#### [Work instructions]
When the line containing "Click the dialog's gray minimize button" appears in the data below, begin copying there and stop only after the line containing "Task: Click the scissors Cut icon".

Saved data entries
::::::::::
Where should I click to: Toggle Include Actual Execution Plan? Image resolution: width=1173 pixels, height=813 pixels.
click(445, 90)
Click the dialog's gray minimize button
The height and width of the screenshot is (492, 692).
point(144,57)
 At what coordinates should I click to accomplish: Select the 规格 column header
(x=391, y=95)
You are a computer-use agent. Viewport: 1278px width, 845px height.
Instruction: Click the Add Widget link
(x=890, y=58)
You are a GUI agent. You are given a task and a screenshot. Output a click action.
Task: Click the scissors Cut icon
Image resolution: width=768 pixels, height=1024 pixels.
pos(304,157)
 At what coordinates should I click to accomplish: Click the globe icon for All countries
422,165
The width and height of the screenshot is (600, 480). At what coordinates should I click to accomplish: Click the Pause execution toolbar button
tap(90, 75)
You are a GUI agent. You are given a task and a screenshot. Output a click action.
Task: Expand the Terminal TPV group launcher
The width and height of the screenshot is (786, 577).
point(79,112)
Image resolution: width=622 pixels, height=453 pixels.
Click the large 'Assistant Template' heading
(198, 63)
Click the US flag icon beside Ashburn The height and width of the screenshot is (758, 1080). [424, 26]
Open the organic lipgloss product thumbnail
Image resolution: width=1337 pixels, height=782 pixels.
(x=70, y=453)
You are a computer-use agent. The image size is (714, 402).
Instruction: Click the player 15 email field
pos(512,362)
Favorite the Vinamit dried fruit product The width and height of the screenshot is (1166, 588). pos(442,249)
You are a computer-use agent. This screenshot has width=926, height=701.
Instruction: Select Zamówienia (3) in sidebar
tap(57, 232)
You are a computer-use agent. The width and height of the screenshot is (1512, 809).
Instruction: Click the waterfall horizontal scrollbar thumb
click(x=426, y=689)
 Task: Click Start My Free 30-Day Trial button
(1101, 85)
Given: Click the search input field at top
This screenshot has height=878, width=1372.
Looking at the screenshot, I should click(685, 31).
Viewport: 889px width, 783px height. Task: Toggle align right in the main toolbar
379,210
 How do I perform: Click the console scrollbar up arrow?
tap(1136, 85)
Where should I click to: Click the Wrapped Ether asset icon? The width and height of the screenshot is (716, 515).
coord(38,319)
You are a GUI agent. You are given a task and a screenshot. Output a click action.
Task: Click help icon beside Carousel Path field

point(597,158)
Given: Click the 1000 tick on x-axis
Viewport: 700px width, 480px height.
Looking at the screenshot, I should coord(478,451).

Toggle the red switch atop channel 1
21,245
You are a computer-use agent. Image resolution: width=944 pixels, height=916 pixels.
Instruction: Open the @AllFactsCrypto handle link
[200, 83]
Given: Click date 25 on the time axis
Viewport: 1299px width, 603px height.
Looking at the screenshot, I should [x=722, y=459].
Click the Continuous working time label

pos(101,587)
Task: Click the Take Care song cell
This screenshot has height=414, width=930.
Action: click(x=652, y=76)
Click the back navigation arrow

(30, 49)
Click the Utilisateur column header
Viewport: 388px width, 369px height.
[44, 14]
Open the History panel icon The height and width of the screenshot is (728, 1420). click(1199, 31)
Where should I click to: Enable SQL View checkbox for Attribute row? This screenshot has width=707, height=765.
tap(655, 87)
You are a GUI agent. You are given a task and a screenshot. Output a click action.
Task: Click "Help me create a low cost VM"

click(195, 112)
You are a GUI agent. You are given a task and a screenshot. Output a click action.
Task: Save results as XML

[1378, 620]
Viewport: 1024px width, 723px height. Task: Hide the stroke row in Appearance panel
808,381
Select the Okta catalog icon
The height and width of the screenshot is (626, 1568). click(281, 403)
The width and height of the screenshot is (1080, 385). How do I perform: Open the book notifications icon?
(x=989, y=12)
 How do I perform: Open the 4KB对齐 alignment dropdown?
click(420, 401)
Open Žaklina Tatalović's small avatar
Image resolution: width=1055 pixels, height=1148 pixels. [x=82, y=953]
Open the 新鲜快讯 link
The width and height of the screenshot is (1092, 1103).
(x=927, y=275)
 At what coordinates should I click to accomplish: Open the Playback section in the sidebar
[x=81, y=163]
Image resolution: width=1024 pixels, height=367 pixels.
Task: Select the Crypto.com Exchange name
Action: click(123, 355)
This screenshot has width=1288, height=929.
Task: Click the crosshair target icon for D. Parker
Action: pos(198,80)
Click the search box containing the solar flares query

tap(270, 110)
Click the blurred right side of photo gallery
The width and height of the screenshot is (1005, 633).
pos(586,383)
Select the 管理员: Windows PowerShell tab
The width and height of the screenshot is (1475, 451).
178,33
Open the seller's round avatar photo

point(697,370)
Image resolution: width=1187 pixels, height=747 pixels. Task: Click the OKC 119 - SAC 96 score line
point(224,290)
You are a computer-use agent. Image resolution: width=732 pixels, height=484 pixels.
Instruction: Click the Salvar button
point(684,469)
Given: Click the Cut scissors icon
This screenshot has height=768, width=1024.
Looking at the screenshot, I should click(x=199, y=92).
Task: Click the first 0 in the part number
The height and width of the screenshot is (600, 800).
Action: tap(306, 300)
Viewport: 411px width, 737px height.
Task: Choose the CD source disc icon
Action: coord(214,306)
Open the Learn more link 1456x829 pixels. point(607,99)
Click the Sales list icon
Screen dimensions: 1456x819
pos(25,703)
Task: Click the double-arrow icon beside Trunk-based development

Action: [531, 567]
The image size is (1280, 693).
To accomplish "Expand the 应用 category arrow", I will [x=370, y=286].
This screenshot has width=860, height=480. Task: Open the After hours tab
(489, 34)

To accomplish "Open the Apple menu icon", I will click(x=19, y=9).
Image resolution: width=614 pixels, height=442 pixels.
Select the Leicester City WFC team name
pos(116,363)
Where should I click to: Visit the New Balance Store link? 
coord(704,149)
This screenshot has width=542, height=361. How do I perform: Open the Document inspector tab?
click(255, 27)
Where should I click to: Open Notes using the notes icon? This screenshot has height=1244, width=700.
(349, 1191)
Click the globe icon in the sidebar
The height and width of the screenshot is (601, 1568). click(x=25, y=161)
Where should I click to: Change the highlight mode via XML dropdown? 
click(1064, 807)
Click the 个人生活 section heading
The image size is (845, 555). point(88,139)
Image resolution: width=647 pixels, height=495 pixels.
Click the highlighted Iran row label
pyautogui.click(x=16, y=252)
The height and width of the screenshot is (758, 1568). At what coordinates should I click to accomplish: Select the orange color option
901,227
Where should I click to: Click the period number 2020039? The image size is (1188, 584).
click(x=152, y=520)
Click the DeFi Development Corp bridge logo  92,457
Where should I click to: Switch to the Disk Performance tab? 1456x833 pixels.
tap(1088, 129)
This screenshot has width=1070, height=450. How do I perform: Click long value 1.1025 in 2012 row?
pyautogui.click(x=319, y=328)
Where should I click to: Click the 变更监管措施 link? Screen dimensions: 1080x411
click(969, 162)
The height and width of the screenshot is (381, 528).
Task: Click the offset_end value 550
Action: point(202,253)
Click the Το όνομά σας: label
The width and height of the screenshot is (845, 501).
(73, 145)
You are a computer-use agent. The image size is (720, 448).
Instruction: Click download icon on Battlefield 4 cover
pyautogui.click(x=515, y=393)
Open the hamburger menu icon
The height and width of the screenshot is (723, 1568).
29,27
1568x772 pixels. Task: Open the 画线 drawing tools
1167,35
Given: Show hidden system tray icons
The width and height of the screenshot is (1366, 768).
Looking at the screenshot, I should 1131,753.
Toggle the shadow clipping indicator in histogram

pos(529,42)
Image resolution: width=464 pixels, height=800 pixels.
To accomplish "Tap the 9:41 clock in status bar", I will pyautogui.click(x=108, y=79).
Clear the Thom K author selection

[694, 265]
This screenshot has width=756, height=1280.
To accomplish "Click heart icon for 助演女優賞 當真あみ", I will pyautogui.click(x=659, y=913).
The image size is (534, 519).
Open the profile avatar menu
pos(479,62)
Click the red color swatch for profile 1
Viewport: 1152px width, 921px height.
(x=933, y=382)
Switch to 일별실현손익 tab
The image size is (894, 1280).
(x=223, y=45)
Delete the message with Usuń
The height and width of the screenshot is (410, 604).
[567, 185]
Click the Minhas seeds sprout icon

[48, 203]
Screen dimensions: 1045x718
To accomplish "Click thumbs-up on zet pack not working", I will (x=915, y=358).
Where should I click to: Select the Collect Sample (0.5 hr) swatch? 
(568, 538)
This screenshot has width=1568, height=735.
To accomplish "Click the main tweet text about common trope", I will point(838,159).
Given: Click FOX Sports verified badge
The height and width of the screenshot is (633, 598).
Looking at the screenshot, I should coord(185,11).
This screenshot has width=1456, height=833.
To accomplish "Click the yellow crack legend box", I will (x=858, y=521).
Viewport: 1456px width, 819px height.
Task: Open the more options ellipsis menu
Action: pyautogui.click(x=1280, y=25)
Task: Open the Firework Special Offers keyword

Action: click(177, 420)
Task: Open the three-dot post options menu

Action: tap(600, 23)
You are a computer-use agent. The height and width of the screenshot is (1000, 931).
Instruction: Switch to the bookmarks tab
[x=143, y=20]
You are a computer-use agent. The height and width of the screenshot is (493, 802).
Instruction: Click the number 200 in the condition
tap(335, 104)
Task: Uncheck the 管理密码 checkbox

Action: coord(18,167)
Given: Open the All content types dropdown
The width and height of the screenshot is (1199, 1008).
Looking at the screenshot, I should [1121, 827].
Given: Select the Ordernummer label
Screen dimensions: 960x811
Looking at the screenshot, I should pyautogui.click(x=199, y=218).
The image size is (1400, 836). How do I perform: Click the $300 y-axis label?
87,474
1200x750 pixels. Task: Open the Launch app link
::::::::::
#### [Response to the exercise]
Click the dialog's gray minimize button
The height and width of the screenshot is (492, 692).
point(144,57)
 At what coordinates should I click to accomplish: Select the 规格 column header
(x=391, y=95)
You are a computer-use agent. Viewport: 1278px width, 845px height.
Instruction: Click the Add Widget link
(x=890, y=58)
You are a GUI agent. You are given a task and a screenshot. Output a click action.
Task: Click the scissors Cut icon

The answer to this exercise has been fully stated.